In my mathematical physics course, we were introduced to the separation of variable techinique to solve second order partial differential equations. After the separation of variables, we solve each ODE to get the eigenvalue and the eigenfunction.
I understand that eigenfunctions are the “eigenvectors” of vector spaces where the “vectors” here are functions. But I don’t understand how this “eigen” idea in function space is connected to the ones we learned in linear algebra. How are the procedures connected? How is this connected with the linear algebra thing $|A-\lambda I|=0$ and $(A-\lambda_1I)\eta_1 = 0$ ?
For example, the one-dimensional spring vibration problem:
$$ \frac{\partial ^2u}{\partial t^2}-a^2 \frac{\partial ^2u}{\partial x^2}=0 $$
(suppose we have a homogeneous boundary condition for $x$, such that $X(0) = X(l) = 0$ )
Applying the separation of variable technique, $u(x,t) = T(t)X(x)$, we eventually get
$$ X''+\lambda X = 0 $$
with the general solution for this ODE and its boundary condition, we eventually reach
$$ X_n(x) = \sin(\frac{n\pi}{l}x) $$
which we call the “eigenfunction”.
How is this connected with all those LA stuff?
I have not taken any course in Differential equations, please be more concrete in your answers. Thanks in advance.

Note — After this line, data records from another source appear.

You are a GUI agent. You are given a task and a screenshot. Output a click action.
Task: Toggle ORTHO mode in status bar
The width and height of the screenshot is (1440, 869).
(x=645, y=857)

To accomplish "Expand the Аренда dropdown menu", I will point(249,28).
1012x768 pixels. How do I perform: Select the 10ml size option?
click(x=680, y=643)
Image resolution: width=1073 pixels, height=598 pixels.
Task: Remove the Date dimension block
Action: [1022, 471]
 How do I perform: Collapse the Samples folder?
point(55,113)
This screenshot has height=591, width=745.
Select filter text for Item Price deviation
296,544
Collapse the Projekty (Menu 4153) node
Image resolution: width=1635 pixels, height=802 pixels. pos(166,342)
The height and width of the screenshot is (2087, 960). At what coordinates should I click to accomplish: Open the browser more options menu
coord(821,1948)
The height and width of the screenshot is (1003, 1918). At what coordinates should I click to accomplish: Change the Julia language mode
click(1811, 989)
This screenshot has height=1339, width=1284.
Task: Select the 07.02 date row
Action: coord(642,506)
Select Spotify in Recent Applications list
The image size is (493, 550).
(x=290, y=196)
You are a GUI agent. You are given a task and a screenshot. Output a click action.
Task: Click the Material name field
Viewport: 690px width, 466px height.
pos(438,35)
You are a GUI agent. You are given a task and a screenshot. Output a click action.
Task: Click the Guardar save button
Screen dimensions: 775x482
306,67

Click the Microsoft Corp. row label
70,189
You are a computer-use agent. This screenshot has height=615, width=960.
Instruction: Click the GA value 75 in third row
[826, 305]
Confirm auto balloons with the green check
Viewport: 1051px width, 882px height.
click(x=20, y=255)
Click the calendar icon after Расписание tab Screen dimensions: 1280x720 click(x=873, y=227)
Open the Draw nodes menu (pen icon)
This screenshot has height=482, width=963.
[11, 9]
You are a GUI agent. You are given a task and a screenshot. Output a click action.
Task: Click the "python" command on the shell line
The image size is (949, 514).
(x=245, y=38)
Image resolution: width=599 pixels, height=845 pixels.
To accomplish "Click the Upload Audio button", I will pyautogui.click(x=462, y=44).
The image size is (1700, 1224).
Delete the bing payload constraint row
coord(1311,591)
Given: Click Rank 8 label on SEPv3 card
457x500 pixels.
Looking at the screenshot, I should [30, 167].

Consider an arbitrary homogeneous second order ODE with (for now) constant coefficients
$$y''+ay'+by=0$$
and consider the change of variables $x_1 = y$ and $x_2 = y'$. This changes this second order equation into a system of first order equations
$$\begin{cases}x_1' = x_2\\ x_2' = -bx_1-ax_2\end{cases}$$
which we could rewrite in matrix form
$$\mathbf{x}' = \begin{pmatrix}0 & 1 \\ -b & -a\end{pmatrix}\mathbf{x}$$
Now a system of ODEs is in general hard to solve because of how the variables are coupled to each other. But if we could diagonalize the matrix, i.e. find the eigenvectors and move to the eigenbasis, then we would end up with a system of decoupled differential equations
$$\mathbf{w} = \begin{pmatrix}\lambda_1 & 0 \\ 0 & \lambda_2\end{pmatrix}\mathbf{w} \implies \begin{cases}w_1' = \lambda_1w_1 \\ w_2' = \lambda_2w_2\end{cases}$$
which are all easy to solve ($w_i = C_ie^{\lambda_i t}$, if you are not convinced of this try separation of variables on your to prove that this is the only solution). This gives a motivation for finding eigenvectors in a DE problem.
Let's use your equation as an example. Using our new change of variables as a guide, we get the matrix
$$y'' + \lambda y = 0 \implies \mathbf{x}' = \begin{pmatrix}0 & 1 \\ -\lambda & 0\end{pmatrix}\mathbf{x}$$
You can solve this with $A-\nu I$ (using a different letter for the eigenvalue) on your own and you can verify that the eigenvectors and eigenvalues associated with this matrix are
$$\nu_\pm = \pm i\sqrt{\lambda} \hspace{12 pt} \mathbf{e}_\pm = \begin{pmatrix}1 \\ \pm i\sqrt{\lambda}\end{pmatrix}$$
From knowing the eigenvalues, we can solve the decoupled system of equations. Since a change of basis is writing one set of basis vectors as a linear combination of a different set of basis vectors, we know that
$$x_1 = C_1 w_1 + C_2 w_2 = C_1 e^{i\sqrt{\lambda} t} + C_2 e^{-i\sqrt{\lambda}t}$$
This means we call the solutions to an ODE the "eigenfunctions" since in this situation, separation of variables with the PDE introduced a free parameter that gives us plenty of distinct eigenvalues and eigenfunctions.